┌─ LISTING

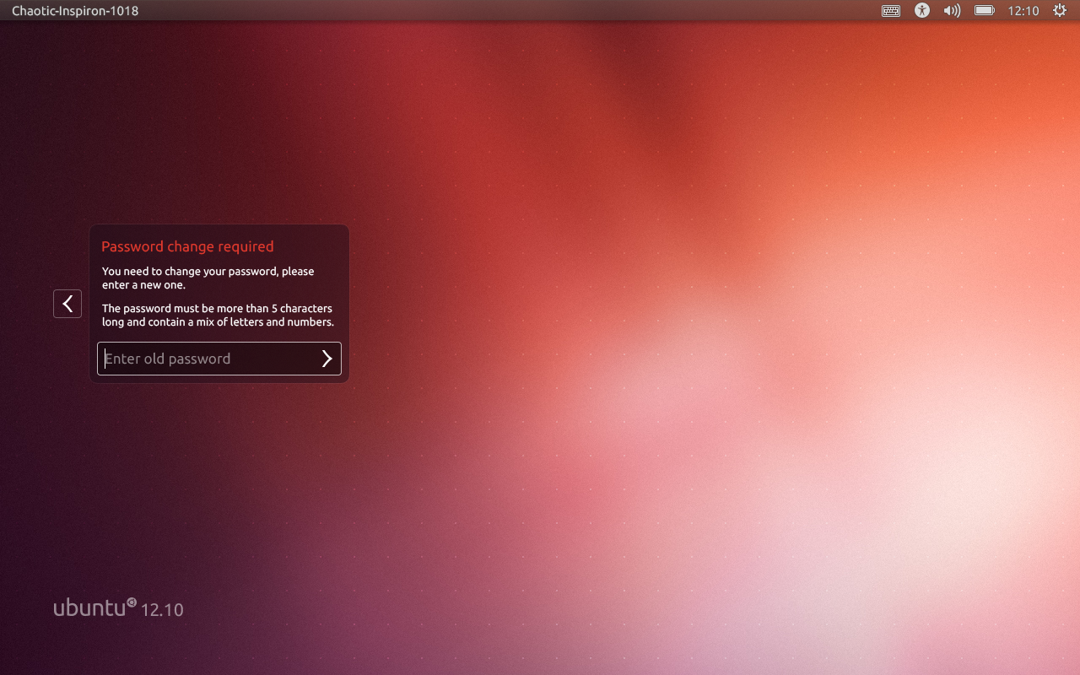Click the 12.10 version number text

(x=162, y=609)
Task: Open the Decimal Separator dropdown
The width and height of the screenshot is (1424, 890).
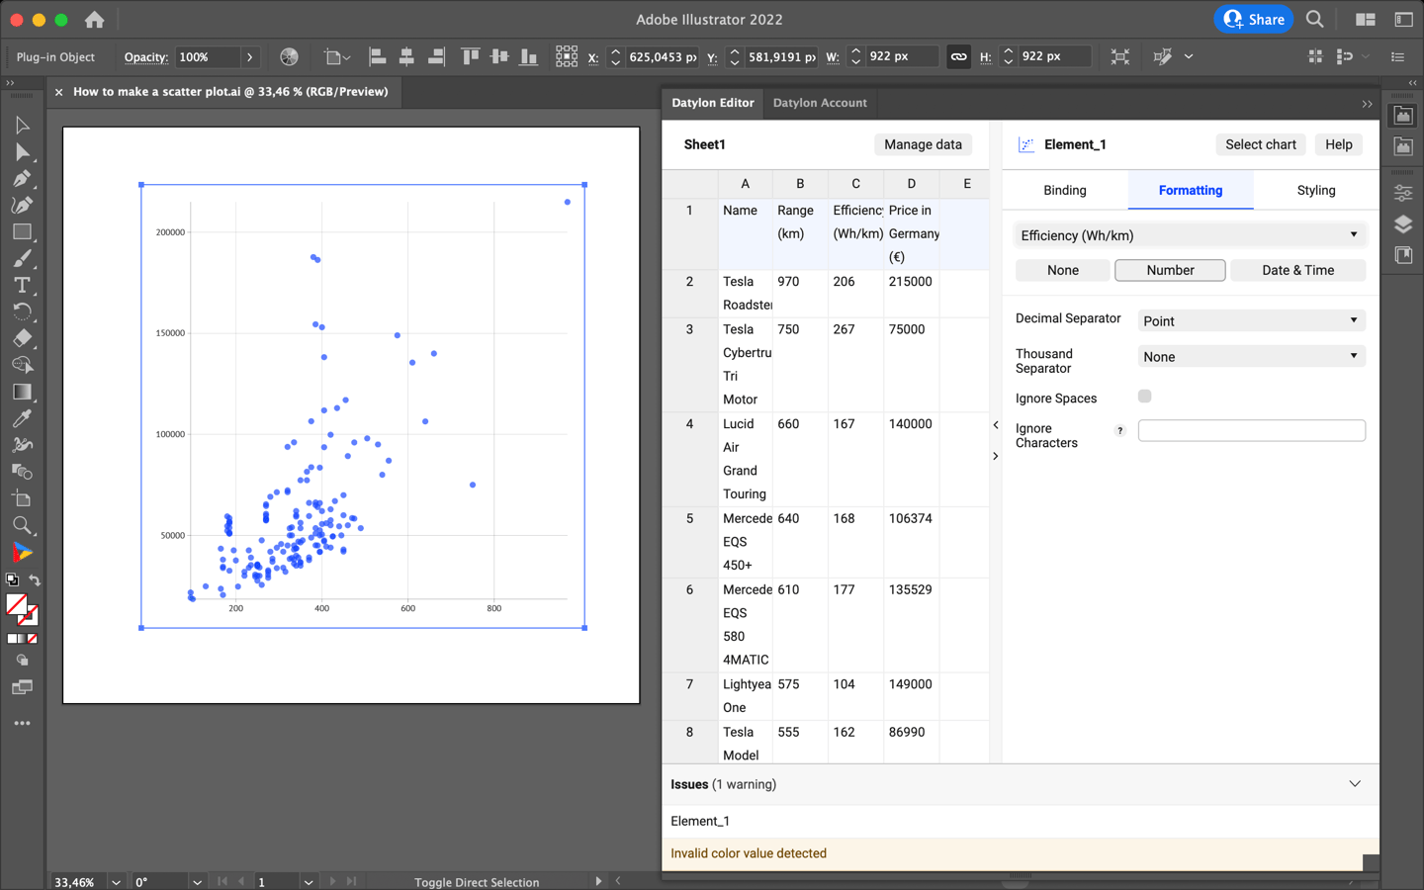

└─
┌─ LISTING

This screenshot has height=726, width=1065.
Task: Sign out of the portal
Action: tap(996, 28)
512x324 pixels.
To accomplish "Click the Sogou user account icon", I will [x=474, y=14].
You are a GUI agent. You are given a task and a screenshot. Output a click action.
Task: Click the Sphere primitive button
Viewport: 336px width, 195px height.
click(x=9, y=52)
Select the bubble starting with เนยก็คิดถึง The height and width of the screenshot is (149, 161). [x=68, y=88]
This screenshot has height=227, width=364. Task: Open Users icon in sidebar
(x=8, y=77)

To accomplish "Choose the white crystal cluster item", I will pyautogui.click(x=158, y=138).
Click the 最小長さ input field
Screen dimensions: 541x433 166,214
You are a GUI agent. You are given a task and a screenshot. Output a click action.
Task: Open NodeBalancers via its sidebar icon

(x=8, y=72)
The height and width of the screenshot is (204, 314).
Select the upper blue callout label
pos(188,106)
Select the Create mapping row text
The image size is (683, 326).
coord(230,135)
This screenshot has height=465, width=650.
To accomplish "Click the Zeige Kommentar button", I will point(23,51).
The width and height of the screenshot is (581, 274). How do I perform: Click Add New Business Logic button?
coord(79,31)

└─

Please lay out the entries from the line with "Click the 最小長さ input field" to the line with "coord(79,31)", both included, as a numbered list. Leave out the blank lines.

OUTPUT OF THE EXERCISE →
1. Click the 最小長さ input field
2. Screen dimensions: 541x433 166,214
3. You are a GUI agent. You are given a task and a screenshot. Output a click action.
4. Task: Open NodeBalancers via its sidebar icon
5. (x=8, y=72)
6. The height and width of the screenshot is (204, 314).
7. Select the upper blue callout label
8. pos(188,106)
9. Select the Create mapping row text
10. The image size is (683, 326).
11. coord(230,135)
12. This screenshot has height=465, width=650.
13. To accomplish "Click the Zeige Kommentar button", I will point(23,51).
14. The width and height of the screenshot is (581, 274). How do I perform: Click Add New Business Logic button?
15. coord(79,31)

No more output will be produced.